ハクを見たら目が開いてた。えっと…見てた?ブランにチュッチュしてたの?恥ずかしいな。
「おはようアル、凄く可愛かった」
見られてたんだな、これは。
「おはよう、ハク…起きてたなら言ってよ、恥ずかしい」
「くすっ可愛いからさ…で、気分はどう?魔力循環したよ?」
「うんありがとう…だいぶ楽」
「本当はね、交わりたかったけど我慢したよ?その代わりたくさん抱きしめたけどね」
それで裸なんだね?私たち。恥ずかしくて布団を体に寄せる。
ハクはこちらを流し目で見るとおでこにキスをして起き上がった。私の背中に手を当てて、私も起こしてくれる。
そのまま私を抱きしめてから離して立ち上がった。
きれいな背中から腰の曲線をボーッと見てから私も立ち上がる。ハクが手を差し伸べてくれたからね。
体を洗浄して服を着る。
みんなで一緒に居間に向かう。ロリィとエリにベルはまだ寝てるだろうから朝ごはん作ろう。

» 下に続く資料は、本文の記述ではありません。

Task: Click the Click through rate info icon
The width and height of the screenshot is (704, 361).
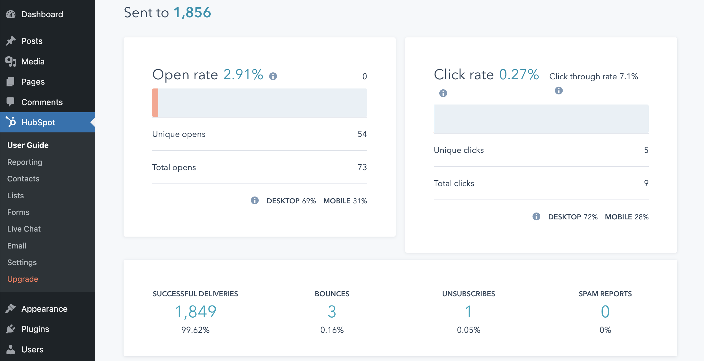Action: tap(558, 91)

私はおかゆ。白がゆにワイバーンのお肉とワイバーンの肉そぼろ(塩味)をかけて食べよう。
3人にはたまご粥にしようかな。きっと気にいる。
用意が出来て呼びに行こうとしたらロリィとエリ、ベルも起きてきた。
「おはよう、ご飯出来てるよ」
「おはようイル、気分はどう?」
真っ直ぐに私に向かってくると頬に手を当てて聞くロリィ。
「ありがとう、だいぶいいかな?」
良かったと呟いて食堂の椅子に座る。と言っても6人がけのダイニングテーブルだけど。
エリも
「アイル、おはよう。少し顔色もいい」
「おはよう、エリ。そう?気分もだいぶいいよ」
良かったと言ってエリも椅子に座った。
「アイル、少し早くなったかな」
「うん眠れたから」
すかさず抱き付いてキスされた。ほんと素早いよね?
たまご粥を3人によそう。私は白がゆ。食べ始めたらロリィもエリもベルも美味しいと言って上品なのに早く食べていた。凄いよね?私は熱いの苦手だからふうふうしながら食べてるのに。
食べ終わって私のお皿を見ている。
「こっちはほとんど味を付けてないよ?味をつけたこのお肉を乗せて食べるんだけど」
「「食べたい」」
「用意するよ」
立ち上がってよそう。多めに作ってるからまだまだある。お肉そぼろや薬草も乗せて3人の前に置く。
ぱくっ。
いつもながら全く躊躇が無い。
「んっ…これもとても美味しい」
「あっさりしてて、お肉の味が引き立つ」
食べ歩き番組のリポーター出来るよ?2人とも。ベルは…無言で食べてるね。感想を言っていた2人とベルは私が食べ終わる前に、おかわりも食べ終わってた。
「「ご馳走様…」」
残さず食べてくれて嬉しいよ。食後に緑茶を入れてゆっくりする。
ちなみにハク、ブラン、ナビィ、ベビーズにはワイバーンの茹でたお肉。美味しいみたいでリクエストされたよ。
ふぅ、箱庭落ち着くな…でもそろそろ宿に戻らないと。
「戻ろう…」
ロリィの一声で宿に戻った。ベットには寝た形跡が無いけどいいのかな?
と思ったらロリィが私を抱き上げて(お姫様抱っこで)ベットに運ぶとそのまま毛布の中に私とくるまった。
えっと?
「少し寝て…まだ早いから」
そうなの?ロリィを見ると目を瞑っていた。その長いまつ毛を見て私も目を瞑る。時間にすればほんの10分ほどかな?ロリィの体温を感じて安らげたよ。
ありがとう。
起き上がって居間にいたエリと一緒に部屋を出た。ロビーでブラッドとベルと落ち合う。
宿から出たら領主の馬車が止まっていた。いつからそこに?
馬車から人が降りてくる。昨日の人だ。
「皆さんおはようございます。門まで送ります」
ロリィは鷹揚に頷いて馬車に乗った。そこからまた10分ほど馬車に乗って門に着いた。
「お気を付けて…この町を救ってくださりありがとうございました」
胸に手を当てて深々と頭を下げる人たち。ロリィは
「偶然だから…気にしないで」
と簡潔に伝えて背を向けた。私は何て言えばいいか分からず、結局何も言わずにロリィを追う。
「今を大切に…」
エリがそう言って、ブラッドは無言で、ベルは手をひらひらと振って、私たちはもう振り返らずに進んで行った。
ある程度進んで、彼らの視界から消えたらブランに乗ろう。
こうしてナビィの、私に美味しいお肉を贈ろうが一大騒動を収めたのだった。